TASK OBJECTIVE
Repeat each entry in the listing word for word.

═════ DATA IN THIS EXERCISE

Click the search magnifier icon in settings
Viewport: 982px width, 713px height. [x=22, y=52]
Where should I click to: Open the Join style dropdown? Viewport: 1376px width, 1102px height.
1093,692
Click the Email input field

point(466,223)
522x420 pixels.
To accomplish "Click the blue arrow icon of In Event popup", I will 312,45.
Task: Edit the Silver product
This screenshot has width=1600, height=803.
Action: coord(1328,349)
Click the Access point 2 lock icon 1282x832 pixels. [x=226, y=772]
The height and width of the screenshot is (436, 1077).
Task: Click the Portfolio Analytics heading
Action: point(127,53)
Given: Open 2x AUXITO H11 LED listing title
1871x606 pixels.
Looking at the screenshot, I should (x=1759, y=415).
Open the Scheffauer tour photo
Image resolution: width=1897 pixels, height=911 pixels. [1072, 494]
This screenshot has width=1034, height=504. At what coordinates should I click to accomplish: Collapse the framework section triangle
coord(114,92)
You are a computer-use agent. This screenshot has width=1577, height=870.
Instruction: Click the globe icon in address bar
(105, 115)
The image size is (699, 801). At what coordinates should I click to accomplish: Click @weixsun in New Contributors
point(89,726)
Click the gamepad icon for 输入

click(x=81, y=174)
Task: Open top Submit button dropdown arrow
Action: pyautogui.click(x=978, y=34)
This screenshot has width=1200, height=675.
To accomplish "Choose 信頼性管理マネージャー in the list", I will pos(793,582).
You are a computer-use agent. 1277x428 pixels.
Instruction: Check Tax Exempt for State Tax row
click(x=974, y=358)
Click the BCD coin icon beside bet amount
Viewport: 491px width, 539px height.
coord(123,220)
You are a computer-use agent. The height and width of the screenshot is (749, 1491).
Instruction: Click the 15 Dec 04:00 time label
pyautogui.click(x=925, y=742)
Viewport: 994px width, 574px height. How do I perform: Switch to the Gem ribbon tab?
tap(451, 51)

══════════

EXERCISE ANSWER
Click the search magnifier icon in settings
Viewport: 982px width, 713px height. [x=22, y=52]
Where should I click to: Open the Join style dropdown? Viewport: 1376px width, 1102px height.
1093,692
Click the Email input field

point(466,223)
522x420 pixels.
To accomplish "Click the blue arrow icon of In Event popup", I will 312,45.
Task: Edit the Silver product
This screenshot has width=1600, height=803.
Action: coord(1328,349)
Click the Access point 2 lock icon 1282x832 pixels. [x=226, y=772]
The height and width of the screenshot is (436, 1077).
Task: Click the Portfolio Analytics heading
Action: point(127,53)
Given: Open 2x AUXITO H11 LED listing title
1871x606 pixels.
Looking at the screenshot, I should (x=1759, y=415).
Open the Scheffauer tour photo
Image resolution: width=1897 pixels, height=911 pixels. [1072, 494]
This screenshot has width=1034, height=504. At what coordinates should I click to accomplish: Collapse the framework section triangle
coord(114,92)
You are a computer-use agent. This screenshot has width=1577, height=870.
Instruction: Click the globe icon in address bar
(105, 115)
The image size is (699, 801). At what coordinates should I click to accomplish: Click @weixsun in New Contributors
point(89,726)
Click the gamepad icon for 输入

click(x=81, y=174)
Task: Open top Submit button dropdown arrow
Action: pyautogui.click(x=978, y=34)
This screenshot has width=1200, height=675.
To accomplish "Choose 信頼性管理マネージャー in the list", I will pos(793,582).
You are a computer-use agent. 1277x428 pixels.
Instruction: Check Tax Exempt for State Tax row
click(x=974, y=358)
Click the BCD coin icon beside bet amount
Viewport: 491px width, 539px height.
coord(123,220)
You are a computer-use agent. The height and width of the screenshot is (749, 1491).
Instruction: Click the 15 Dec 04:00 time label
pyautogui.click(x=925, y=742)
Viewport: 994px width, 574px height. How do I perform: Switch to the Gem ribbon tab?
tap(451, 51)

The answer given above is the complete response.